The Singapore government said the association did not justify its ‘grave allegation’ of bias with evidence, and slammed its statement as ‘a feeble justification’. The Ministry of Law, in a statement issued on Wednesday evening, said: ‘The cases brought by PAP members usually relate to scurrilous and completely untrue allegations of corruption made against them,’ said a statement from the Ministry of Law.

‘Providing clean and efficient governance is a longstanding cornerstone of the PAP Government’s policy. Thus defamatory allegations cannot be allowed to rest. The accuser has to prove his allegations.’  ‘The decisions of the Courts in these cases are matters of public record, and can be analysed. Anyone questioning these verdicts should try to do so by examining these decisions properly, rather than making vague unsubstantiated allegations.’

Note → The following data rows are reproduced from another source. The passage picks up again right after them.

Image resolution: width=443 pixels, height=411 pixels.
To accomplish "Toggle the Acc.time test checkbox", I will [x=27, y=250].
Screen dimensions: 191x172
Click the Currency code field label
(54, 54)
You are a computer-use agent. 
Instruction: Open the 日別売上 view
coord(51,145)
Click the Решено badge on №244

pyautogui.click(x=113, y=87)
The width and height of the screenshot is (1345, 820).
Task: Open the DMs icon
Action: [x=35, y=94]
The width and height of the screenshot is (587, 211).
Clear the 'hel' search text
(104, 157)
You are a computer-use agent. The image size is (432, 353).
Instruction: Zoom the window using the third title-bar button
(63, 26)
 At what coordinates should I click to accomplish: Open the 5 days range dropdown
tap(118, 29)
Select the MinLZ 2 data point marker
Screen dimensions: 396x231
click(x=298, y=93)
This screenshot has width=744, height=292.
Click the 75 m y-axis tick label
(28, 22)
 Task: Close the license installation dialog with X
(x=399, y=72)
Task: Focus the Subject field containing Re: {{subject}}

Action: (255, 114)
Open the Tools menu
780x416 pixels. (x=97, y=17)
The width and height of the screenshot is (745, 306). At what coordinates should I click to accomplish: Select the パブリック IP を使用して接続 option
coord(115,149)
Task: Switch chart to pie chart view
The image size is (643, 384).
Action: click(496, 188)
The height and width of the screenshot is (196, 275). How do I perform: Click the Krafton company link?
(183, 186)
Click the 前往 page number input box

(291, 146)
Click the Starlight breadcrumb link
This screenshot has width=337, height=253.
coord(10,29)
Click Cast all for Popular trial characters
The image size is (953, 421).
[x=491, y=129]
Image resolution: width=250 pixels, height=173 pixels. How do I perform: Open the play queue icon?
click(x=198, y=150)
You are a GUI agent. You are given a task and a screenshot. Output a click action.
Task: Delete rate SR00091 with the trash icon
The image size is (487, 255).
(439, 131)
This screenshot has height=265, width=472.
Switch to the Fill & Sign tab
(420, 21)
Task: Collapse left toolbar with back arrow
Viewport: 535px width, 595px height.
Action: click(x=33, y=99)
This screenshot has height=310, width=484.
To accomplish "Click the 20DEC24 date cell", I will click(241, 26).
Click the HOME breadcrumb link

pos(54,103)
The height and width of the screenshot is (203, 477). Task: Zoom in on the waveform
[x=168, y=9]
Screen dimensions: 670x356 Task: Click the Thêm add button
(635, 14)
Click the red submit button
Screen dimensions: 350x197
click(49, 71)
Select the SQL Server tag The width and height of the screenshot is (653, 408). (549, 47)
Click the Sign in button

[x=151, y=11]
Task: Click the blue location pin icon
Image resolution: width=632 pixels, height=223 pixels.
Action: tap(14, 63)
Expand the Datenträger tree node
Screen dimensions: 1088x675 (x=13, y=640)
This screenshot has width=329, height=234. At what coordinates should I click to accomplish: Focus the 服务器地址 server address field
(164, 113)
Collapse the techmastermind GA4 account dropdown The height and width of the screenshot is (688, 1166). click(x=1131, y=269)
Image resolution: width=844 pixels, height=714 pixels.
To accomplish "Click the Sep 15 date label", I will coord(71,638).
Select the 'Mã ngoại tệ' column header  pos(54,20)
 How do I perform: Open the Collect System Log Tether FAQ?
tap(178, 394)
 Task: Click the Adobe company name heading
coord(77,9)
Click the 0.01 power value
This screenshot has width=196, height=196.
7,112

It added: ‘It is also absurd to suggest that honourable and upright judges in commercial cases become compliant and dishonourable when dealing with defamation cases involving government ministers.’ The IBA ‘s report, which comes several months after it held its annual convention in Singapore last year, listed 18 recommendations which it said the government should implement urgently.

These include ratifying the United Nations International Covenant on Civil and Political Rights, easing restrictions on the media and ensuring that its courts are free from government influence.

The Singapore government statement said human rights groups were prescribing for Singapore the ‘Western norms of liberal democracy as the only way to bring stability and prosperity’.

‘No NGO has greater interest and understanding of Singapore’s history and internal balance than Singapore’s leaders,’ said the Law Ministry.

Dismissing the human rights allegations in the report as having ‘no substance’, the statement said Singapore subscribes to the Universal Declaration of Human Rights.

‘Human rights are interpreted and implemented according to the specific histories, cultures and circumstances of each country,’ it added. ‘Every society must find and decide the appropriate balance between rights and responsibilities for themselves.’

It pointed out that human rights groups in IBA have closed ranks with other Western human rights NGOs to prescribe for Singapore and all new countries, especially China, Western norms of liberal democracy as the only way to bring stability and prosperity.

‘They believe that free market policies cannot succeed without Western liberal democracy, and it is their mission to make other societies adopt the Western model,’ it noted.

Whatever the shortcomings of the Singapore government, the statement stressed that the overriding objective has been ‘to get Singaporeans better educated, to understand and be exposed to the globalised world we are now in.’

‘So we adjust our laws and systems to maximise the benefits from global forces to make Singapore a thriving cosmopolitan city, where Singaporeans and foreigners live and work in a peaceful, safe and open environment,’ it said

‘We listen carefully to all advice and then decide the right balance for ourselves. So far we have not done badly.’